Entries taken from a collection
------------------------
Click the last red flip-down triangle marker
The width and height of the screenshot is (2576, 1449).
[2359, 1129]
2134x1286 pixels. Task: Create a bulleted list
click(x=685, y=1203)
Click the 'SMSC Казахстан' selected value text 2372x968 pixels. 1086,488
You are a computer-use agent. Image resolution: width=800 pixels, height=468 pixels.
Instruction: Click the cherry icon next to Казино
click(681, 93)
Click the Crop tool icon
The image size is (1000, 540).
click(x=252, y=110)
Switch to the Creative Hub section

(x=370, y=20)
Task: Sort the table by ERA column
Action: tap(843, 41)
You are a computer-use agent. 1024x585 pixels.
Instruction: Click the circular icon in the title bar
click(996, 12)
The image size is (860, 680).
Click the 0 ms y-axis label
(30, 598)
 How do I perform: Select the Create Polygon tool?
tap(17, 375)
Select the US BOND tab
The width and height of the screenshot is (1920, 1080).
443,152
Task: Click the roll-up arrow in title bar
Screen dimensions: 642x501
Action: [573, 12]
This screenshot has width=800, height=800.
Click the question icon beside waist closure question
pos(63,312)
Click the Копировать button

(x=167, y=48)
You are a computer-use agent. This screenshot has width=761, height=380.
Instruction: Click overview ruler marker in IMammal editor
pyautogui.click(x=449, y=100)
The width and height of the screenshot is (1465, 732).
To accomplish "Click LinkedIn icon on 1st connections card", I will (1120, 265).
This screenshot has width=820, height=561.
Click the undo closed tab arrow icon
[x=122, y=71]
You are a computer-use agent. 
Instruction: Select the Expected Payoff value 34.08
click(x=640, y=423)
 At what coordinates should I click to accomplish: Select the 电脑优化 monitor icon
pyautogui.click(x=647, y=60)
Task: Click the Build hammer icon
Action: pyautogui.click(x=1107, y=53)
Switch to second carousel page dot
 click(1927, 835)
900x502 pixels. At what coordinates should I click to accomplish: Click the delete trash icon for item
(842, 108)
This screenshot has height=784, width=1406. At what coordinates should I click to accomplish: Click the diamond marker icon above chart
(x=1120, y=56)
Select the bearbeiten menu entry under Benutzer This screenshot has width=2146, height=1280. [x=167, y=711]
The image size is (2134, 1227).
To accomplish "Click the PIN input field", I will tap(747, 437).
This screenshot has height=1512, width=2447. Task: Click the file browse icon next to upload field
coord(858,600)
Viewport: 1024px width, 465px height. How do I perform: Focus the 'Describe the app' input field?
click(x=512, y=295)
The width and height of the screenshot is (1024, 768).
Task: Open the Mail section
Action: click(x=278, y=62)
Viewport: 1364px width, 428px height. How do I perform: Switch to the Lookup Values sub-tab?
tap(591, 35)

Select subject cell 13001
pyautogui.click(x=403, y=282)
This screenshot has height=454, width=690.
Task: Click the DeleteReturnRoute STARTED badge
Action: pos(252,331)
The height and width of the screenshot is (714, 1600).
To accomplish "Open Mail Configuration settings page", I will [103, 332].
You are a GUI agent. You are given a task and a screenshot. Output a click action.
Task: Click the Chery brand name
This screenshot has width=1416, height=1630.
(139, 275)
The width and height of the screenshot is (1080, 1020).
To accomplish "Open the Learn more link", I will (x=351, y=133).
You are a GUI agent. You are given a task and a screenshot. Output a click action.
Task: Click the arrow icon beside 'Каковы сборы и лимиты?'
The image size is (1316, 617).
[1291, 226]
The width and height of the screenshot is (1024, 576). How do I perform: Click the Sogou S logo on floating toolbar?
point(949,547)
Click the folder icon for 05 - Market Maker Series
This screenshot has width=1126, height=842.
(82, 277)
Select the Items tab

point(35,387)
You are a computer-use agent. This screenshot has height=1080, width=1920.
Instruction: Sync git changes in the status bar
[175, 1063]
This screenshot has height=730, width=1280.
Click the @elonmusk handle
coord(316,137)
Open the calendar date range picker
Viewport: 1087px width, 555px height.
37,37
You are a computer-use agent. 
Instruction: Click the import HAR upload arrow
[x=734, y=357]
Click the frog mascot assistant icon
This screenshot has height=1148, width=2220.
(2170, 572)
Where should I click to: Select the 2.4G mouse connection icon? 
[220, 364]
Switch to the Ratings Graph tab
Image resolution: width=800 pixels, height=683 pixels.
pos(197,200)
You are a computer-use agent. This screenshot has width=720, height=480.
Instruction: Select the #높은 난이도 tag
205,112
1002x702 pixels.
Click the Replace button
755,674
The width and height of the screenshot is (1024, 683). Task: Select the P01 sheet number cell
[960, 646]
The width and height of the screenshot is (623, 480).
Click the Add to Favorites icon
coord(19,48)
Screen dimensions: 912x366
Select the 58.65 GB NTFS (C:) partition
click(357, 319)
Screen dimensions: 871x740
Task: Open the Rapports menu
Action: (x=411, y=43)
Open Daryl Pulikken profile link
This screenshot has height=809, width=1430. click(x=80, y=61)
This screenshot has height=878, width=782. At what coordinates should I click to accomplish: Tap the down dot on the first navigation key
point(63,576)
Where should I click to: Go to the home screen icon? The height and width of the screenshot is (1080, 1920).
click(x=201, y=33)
------------------------
→ **THE EXERCISE**: Express every line of the entries above as a JSON list of strings, one string per line, leaving out blank lines.

→ **FULL OUTPUT**:
[
  "Click the last red flip-down triangle marker",
  "The width and height of the screenshot is (2576, 1449).",
  "[2359, 1129]",
  "2134x1286 pixels. Task: Create a bulleted list",
  "click(x=685, y=1203)",
  "Click the 'SMSC Казахстан' selected value text 2372x968 pixels. 1086,488",
  "You are a computer-use agent. Image resolution: width=800 pixels, height=468 pixels.",
  "Instruction: Click the cherry icon next to Казино",
  "click(681, 93)",
  "Click the Crop tool icon",
  "The image size is (1000, 540).",
  "click(x=252, y=110)",
  "Switch to the Creative Hub section",
  "(x=370, y=20)",
  "Task: Sort the table by ERA column",
  "Action: tap(843, 41)",
  "You are a computer-use agent. 1024x585 pixels.",
  "Instruction: Click the circular icon in the title bar",
  "click(996, 12)",
  "The image size is (860, 680).",
  "Click the 0 ms y-axis label",
  "(30, 598)",
  " How do I perform: Select the Create Polygon tool?",
  "tap(17, 375)",
  "Select the US BOND tab",
  "The width and height of the screenshot is (1920, 1080).",
  "443,152",
  "Task: Click the roll-up arrow in title bar",
  "Screen dimensions: 642x501",
  "Action: [573, 12]",
  "This screenshot has width=800, height=800.",
  "Click the question icon beside waist closure question",
  "pos(63,312)",
  "Click the Копировать button",
  "(x=167, y=48)",
  "You are a computer-use agent. This screenshot has width=761, height=380.",
  "Instruction: Click overview ruler marker in IMammal editor",
  "pyautogui.click(x=449, y=100)",
  "The width and height of the screenshot is (1465, 732).",
  "To accomplish \"Click LinkedIn icon on 1st connections card\", I will (1120, 265).",
  "This screenshot has width=820, height=561.",
  "Click the undo closed tab arrow icon",
  "[x=122, y=71]",
  "You are a computer-use agent. ",
  "Instruction: Select the Expected Payoff value 34.08",
  "click(x=640, y=423)",
  " At what coordinates should I click to accomplish: Select the 电脑优化 monitor icon",
  "pyautogui.click(x=647, y=60)",
  "Task: Click the Build hammer icon",
  "Action: pyautogui.click(x=1107, y=53)",
  "Switch to second carousel page dot",
  " click(1927, 835)",
  "900x502 pixels. At what coordinates should I click to accomplish: Click the delete trash icon for item",
  "(842, 108)",
  "This screenshot has height=784, width=1406. At what coordinates should I click to accomplish: Click the diamond marker icon above chart",
  "(x=1120, y=56)",
  "Select the bearbeiten menu entry under Benutzer This screenshot has width=2146, height=1280. [x=167, y=711]",
  "The image size is (2134, 1227).",
  "To accomplish \"Click the PIN input field\", I will tap(747, 437).",
  "This screenshot has height=1512, width=2447. Task: Click the file browse icon next to upload field",
  "coord(858,600)",
  "Viewport: 1024px width, 465px height. How do I perform: Focus the 'Describe the app' input field?",
  "click(x=512, y=295)",
  "The width and height of the screenshot is (1024, 768).",
  "Task: Open the Mail section",
  "Action: click(x=278, y=62)",
  "Viewport: 1364px width, 428px height. How do I perform: Switch to the Lookup Values sub-tab?",
  "tap(591, 35)",
  "Select subject cell 13001",
  "pyautogui.click(x=403, y=282)",
  "This screenshot has height=454, width=690.",
  "Task: Click the DeleteReturnRoute STARTED badge",
  "Action: pos(252,331)",
  "The height and width of the screenshot is (714, 1600).",
  "To accomplish \"Open Mail Configuration settings page\", I will [103, 332].",
  "You are a GUI agent. You are given a task and a screenshot. Output a click action.",
  "Task: Click the Chery brand name",
  "This screenshot has width=1416, height=1630.",
  "(139, 275)",
  "The width and height of the screenshot is (1080, 1020).",
  "To accomplish \"Open the Learn more link\", I will (x=351, y=133).",
  "You are a GUI agent. You are given a task and a screenshot. Output a click action.",
  "Task: Click the arrow icon beside 'Каковы сборы и лимиты?'",
  "The image size is (1316, 617).",
  "[1291, 226]",
  "The width and height of the screenshot is (1024, 576). How do I perform: Click the Sogou S logo on floating toolbar?",
  "point(949,547)",
  "Click the folder icon for 05 - Market Maker Series",
  "This screenshot has width=1126, height=842.",
  "(82, 277)",
  "Select the Items tab",
  "point(35,387)",
  "You are a computer-use agent. This screenshot has height=1080, width=1920.",
  "Instruction: Sync git changes in the status bar",
  "[175, 1063]",
  "This screenshot has height=730, width=1280.",
  "Click the @elonmusk handle",
  "coord(316,137)",
  "Open the calendar date range picker",
  "Viewport: 1087px width, 555px height.",
  "37,37",
  "You are a computer-use agent. ",
  "Instruction: Click the import HAR upload arrow",
  "[x=734, y=357]",
  "Click the frog mascot assistant icon",
  "This screenshot has height=1148, width=2220.",
  "(2170, 572)",
  "Where should I click to: Select the 2.4G mouse connection icon? ",
  "[220, 364]",
  "Switch to the Ratings Graph tab",
  "Image resolution: width=800 pixels, height=683 pixels.",
  "pos(197,200)",
  "You are a computer-use agent. This screenshot has width=720, height=480.",
  "Instruction: Select the #높은 난이도 tag",
  "205,112",
  "1002x702 pixels.",
  "Click the Replace button",
  "755,674",
  "The width and height of the screenshot is (1024, 683). Task: Select the P01 sheet number cell",
  "[960, 646]",
  "The width and height of the screenshot is (623, 480).",
  "Click the Add to Favorites icon",
  "coord(19,48)",
  "Screen dimensions: 912x366",
  "Select the 58.65 GB NTFS (C:) partition",
  "click(357, 319)",
  "Screen dimensions: 871x740",
  "Task: Open the Rapports menu",
  "Action: (x=411, y=43)",
  "Open Daryl Pulikken profile link",
  "This screenshot has height=809, width=1430. click(x=80, y=61)",
  "This screenshot has height=878, width=782. At what coordinates should I click to accomplish: Tap the down dot on the first navigation key",
  "point(63,576)",
  "Where should I click to: Go to the home screen icon? The height and width of the screenshot is (1080, 1920).",
  "click(x=201, y=33)"
]